TEXTE À LIRE —
Aujourd’hui, on part à la recherche des oeuvres spoliées dans les musées de la région.
Cette newsletter a été envoyée à nos inscrit·es le 29 octobre 2024.
En 2017, Emmanuel Macron promettait de réunir « d’ici cinq ans, les conditions pour des restitutions temporaires ou définitives du patrimoine africain ». En Nouvelle-Aquitaine, où une part importante de ce patrimoine est préservée, les musées passent à l’action. Cet été, le musée d’Angoulême a renvoyé une quarantaine de pièces archéologiques au Cameroun.
Dans cette newsletter, vous découvrirez quels sont ces objets volés, les enjeux éthiques qui entourent leur restitution, et les initiatives concrètes qui visent à décoloniser les musées néo-aquitains.
Le Coup de Loupe
C’est quoi ces « objets volés » ?
Bijoux, instruments du quotidien, restes humains… Ces « objets volés » désignent des pièces acquises dans le contexte de la domination coloniale en Afrique. « On parle d’objets volés quand le contexte de l’obtention rend impossible le consentement », développe Clarisse Gomis, secrétaire générale de l’association girondine Mémoires et Partages qui promeut un travail de mémoire sur la colonisation.

CONSIGNES —
a - Selon la newsletter sur les objets spoliés, combien de pièces archéologiques le musée d’Angoulême a-t-il renvoyées au Cameroun ?
b - Recopiez fidèlement le passage de la newsletter sur les objets spoliés qui va de « En 2017, Emmanuel » à « les musées néo-aquitains. », ces deux segments compris.
c - Rédigez la suite de la newsletter consacrée aux objets spoliés des musées néo-aquitains, en reprenant là où elle s’arrête.

EXTRAIT SOURCE —
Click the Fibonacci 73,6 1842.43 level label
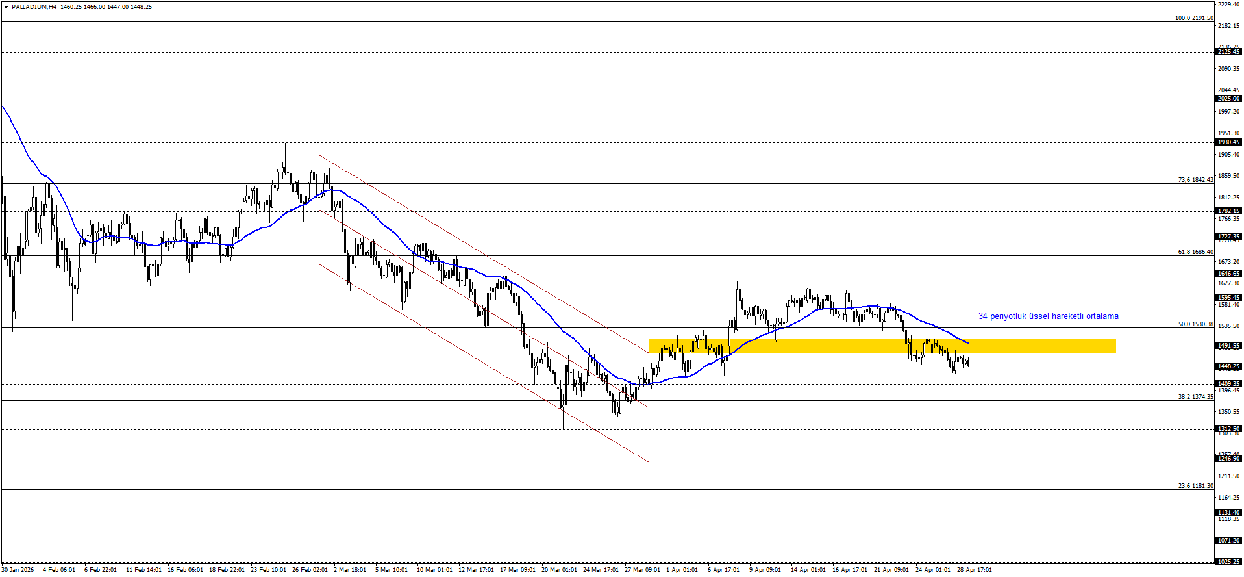The width and height of the screenshot is (1244, 577). tap(1195, 180)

RÉPONSES —
a - Une quarantaine de pièces archéologiques.

b -
En 2017, Emmanuel Macron promettait de réunir « d’ici cinq ans, les conditions pour des restitutions temporaires ou définitives du patrimoine africain ». En Nouvelle-Aquitaine, où une part importante de ce patrimoine est préservée, les musées passent à l’action. Cet été, le musée d’Angoulême a renvoyé une quarantaine de pièces archéologiques au Cameroun.
Dans cette newsletter, vous découvrirez quels sont ces objets volés, les enjeux éthiques qui entourent leur restitution, et les initiatives concrètes qui visent à décoloniser les musées néo-aquitains.

c -
Tous les biens culturels en Europe ne sont donc pas des « objets volés ». Ce point est au cœur du rapport Restituer le patrimoine africain rédigé en 2018 par Felwine Sarr et Bénédicte Savoy, à la demande d’Emmanuel Macron. Ce document préconise la restitution des œuvres acquises lors des conquêtes militaires, des missions scientifiques, ou encore des objets entrés illicitement dans les collections après les indépendances de 1960.
Mais comment déterminer l’origine de ces objets ? C’est le casse-tête auquel se frottent de nombreuses institutions face au manque de sources. Pour faciliter cette tâche, l’Institut national d’histoire de l’art (INHA) et le musée d’Angoulême ont créé en 2021 une carte en ligne des collections africaines et de leurs archives. Ainsi en Nouvelle-Aquitaine, 42 musées possèdent des pièces originaires du continent africain.
Pourquoi les musées en Nouvelle-Aquitaine ont-ils autant d’objets africains ?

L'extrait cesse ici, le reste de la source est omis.